▼

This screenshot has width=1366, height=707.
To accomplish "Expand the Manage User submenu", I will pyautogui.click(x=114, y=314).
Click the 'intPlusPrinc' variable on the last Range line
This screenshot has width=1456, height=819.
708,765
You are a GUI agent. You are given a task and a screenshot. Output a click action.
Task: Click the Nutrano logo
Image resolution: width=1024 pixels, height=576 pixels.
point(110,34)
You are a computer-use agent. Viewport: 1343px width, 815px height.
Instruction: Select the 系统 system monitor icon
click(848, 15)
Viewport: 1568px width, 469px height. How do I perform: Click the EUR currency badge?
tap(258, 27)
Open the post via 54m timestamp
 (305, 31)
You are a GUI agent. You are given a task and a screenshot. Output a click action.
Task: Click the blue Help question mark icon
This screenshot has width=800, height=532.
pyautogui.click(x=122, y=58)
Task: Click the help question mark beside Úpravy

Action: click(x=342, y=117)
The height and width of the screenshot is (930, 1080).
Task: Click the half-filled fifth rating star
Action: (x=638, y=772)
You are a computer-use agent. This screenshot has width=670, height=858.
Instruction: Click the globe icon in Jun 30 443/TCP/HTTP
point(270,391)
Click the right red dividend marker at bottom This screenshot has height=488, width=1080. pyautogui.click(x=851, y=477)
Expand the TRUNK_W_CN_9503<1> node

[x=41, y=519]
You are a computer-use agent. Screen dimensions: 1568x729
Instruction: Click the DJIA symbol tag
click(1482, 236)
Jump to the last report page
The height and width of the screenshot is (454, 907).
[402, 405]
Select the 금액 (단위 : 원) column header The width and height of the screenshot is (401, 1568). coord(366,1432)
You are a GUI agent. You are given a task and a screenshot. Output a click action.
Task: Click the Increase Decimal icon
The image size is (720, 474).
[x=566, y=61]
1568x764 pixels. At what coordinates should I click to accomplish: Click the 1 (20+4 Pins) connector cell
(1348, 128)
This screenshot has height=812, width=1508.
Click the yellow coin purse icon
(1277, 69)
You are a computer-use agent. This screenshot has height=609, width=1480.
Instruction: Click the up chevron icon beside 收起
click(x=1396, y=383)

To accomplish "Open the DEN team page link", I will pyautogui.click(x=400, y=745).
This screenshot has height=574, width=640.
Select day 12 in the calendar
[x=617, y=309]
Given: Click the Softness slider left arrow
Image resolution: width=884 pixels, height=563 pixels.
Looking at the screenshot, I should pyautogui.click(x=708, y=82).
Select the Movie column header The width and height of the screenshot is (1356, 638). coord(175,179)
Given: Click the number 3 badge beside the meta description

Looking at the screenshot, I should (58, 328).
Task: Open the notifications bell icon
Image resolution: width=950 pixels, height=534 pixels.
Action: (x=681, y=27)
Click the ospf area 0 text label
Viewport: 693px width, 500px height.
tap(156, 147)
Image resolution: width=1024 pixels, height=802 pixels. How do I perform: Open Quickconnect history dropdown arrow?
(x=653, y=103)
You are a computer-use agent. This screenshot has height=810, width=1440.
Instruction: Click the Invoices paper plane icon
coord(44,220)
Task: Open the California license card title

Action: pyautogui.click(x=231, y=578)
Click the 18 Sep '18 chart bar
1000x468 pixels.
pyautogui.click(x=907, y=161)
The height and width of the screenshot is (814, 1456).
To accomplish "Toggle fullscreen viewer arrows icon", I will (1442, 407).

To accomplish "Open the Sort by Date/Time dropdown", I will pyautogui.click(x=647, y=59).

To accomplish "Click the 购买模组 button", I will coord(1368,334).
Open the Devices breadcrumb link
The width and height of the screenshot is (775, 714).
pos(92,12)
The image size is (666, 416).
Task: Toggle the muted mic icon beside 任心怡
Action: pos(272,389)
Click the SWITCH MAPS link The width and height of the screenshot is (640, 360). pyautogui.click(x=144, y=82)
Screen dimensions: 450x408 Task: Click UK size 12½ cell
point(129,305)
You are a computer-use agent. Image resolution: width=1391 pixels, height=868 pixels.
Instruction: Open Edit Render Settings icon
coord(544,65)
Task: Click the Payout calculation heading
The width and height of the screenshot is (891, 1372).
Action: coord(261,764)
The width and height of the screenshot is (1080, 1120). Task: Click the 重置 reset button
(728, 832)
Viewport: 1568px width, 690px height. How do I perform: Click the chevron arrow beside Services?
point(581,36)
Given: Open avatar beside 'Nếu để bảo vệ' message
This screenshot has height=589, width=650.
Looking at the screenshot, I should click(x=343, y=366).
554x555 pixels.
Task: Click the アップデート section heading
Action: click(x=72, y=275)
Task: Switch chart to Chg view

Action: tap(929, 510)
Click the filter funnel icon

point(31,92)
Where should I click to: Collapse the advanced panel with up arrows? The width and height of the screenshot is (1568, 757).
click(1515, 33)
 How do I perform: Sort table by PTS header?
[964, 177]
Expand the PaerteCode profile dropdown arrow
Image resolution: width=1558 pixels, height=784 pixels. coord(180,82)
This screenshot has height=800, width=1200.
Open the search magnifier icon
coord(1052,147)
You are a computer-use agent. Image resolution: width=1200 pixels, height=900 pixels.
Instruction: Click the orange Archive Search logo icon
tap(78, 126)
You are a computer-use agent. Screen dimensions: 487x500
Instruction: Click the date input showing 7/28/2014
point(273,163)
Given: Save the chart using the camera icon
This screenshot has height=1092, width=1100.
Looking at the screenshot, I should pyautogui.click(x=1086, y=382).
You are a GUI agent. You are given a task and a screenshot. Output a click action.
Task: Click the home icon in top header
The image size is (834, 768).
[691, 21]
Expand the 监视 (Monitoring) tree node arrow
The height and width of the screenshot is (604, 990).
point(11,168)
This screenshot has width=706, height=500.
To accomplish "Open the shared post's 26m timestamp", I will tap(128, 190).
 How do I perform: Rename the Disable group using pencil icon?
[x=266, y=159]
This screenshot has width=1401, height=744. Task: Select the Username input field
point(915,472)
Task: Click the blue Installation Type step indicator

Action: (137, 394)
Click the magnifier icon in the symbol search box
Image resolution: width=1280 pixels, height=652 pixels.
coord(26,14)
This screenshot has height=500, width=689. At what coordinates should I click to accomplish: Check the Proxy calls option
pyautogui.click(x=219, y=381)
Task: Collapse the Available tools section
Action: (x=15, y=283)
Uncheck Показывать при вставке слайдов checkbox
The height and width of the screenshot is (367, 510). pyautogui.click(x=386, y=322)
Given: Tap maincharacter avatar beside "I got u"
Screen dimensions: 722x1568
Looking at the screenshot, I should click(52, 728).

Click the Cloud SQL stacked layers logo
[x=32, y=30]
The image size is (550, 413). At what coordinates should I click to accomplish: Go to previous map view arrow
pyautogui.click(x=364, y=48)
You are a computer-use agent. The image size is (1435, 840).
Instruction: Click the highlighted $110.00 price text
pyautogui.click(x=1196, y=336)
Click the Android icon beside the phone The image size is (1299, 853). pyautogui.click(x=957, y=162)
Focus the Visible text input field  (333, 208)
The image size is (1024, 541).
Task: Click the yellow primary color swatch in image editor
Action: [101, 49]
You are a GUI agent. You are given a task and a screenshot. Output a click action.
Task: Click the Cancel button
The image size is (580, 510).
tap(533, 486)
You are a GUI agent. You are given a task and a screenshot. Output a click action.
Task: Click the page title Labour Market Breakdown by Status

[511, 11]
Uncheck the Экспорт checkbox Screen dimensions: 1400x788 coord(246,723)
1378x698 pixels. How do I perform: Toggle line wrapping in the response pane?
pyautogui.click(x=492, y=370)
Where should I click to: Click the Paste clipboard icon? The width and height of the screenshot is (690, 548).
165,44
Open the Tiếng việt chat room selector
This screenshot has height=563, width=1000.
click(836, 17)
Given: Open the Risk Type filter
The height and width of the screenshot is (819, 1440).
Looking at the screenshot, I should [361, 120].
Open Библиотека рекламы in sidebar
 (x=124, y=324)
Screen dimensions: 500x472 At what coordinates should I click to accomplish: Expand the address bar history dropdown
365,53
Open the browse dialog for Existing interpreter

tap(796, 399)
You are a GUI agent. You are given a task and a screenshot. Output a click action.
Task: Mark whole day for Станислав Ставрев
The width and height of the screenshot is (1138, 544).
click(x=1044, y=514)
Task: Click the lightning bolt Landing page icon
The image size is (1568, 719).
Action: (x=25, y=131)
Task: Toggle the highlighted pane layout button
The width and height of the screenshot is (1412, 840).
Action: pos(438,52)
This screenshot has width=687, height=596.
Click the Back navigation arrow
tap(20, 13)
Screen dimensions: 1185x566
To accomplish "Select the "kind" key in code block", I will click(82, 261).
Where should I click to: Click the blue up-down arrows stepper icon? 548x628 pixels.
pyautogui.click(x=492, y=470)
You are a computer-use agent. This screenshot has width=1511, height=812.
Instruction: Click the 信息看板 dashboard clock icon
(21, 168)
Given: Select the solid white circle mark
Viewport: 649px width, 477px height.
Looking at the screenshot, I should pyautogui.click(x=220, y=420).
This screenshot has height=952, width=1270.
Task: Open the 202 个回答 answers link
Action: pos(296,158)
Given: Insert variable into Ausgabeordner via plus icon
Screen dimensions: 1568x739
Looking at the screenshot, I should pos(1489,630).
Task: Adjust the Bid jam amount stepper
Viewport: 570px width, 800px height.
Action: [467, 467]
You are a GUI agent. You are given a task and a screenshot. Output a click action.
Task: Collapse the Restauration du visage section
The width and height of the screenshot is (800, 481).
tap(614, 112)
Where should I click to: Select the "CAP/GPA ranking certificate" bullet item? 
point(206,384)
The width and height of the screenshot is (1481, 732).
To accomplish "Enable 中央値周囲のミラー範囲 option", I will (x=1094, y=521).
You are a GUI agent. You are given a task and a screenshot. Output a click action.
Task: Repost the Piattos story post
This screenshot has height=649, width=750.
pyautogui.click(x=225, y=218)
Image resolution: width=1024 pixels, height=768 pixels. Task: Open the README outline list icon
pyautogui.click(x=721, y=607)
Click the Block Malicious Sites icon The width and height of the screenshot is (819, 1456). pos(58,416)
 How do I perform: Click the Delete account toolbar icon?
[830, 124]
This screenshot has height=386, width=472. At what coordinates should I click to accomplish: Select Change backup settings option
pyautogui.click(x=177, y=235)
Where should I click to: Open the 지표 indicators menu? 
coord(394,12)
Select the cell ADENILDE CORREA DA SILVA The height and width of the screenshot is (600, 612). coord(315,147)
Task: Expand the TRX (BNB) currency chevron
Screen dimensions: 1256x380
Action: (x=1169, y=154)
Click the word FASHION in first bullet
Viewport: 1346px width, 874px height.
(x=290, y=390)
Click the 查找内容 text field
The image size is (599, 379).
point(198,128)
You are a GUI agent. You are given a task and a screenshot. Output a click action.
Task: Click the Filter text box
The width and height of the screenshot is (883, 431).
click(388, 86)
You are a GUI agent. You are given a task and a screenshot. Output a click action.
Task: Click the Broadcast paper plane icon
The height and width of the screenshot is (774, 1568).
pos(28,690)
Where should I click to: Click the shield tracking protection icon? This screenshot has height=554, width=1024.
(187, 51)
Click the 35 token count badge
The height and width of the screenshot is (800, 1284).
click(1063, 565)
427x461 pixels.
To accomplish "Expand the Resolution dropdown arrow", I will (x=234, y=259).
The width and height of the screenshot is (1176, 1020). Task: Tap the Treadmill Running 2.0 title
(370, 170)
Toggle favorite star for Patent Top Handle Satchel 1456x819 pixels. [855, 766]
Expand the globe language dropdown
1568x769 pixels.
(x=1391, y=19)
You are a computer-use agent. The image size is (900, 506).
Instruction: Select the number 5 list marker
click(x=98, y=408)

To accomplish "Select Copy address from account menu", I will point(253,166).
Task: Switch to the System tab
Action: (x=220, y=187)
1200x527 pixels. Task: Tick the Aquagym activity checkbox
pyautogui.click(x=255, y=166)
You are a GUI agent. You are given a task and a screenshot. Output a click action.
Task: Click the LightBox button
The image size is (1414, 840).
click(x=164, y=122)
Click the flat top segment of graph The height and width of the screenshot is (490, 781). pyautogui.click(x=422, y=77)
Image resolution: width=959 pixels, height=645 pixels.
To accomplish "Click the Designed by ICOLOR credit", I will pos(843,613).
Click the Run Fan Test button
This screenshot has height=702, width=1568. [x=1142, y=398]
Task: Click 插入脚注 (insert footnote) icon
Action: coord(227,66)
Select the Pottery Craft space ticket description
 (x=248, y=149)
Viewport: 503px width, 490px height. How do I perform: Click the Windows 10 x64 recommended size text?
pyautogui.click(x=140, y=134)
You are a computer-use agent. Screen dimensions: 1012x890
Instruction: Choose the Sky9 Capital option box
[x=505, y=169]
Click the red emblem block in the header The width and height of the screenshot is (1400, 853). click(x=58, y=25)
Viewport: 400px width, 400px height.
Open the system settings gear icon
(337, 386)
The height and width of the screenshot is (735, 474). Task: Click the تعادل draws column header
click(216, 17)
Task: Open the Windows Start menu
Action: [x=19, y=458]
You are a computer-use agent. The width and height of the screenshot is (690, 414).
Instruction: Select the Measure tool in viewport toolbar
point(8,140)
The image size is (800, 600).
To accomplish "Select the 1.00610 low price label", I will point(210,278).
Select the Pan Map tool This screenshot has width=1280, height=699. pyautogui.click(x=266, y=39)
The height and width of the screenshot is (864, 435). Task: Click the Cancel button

▲

**What is needed:**
Going back to the entries above, set down exactly the lines that begin at the one with "How do I perform: Rename" and end at the one with "Given: Tap maincharacter", both included, and nothing else.

**Solution to this task:**
 How do I perform: Rename the Disable group using pencil icon?
[x=266, y=159]
This screenshot has width=1401, height=744. Task: Select the Username input field
point(915,472)
Task: Click the blue Installation Type step indicator

Action: (137, 394)
Click the magnifier icon in the symbol search box
Image resolution: width=1280 pixels, height=652 pixels.
coord(26,14)
This screenshot has height=500, width=689. At what coordinates should I click to accomplish: Check the Proxy calls option
pyautogui.click(x=219, y=381)
Task: Collapse the Available tools section
Action: (x=15, y=283)
Uncheck Показывать при вставке слайдов checkbox
The height and width of the screenshot is (367, 510). pyautogui.click(x=386, y=322)
Given: Tap maincharacter avatar beside "I got u"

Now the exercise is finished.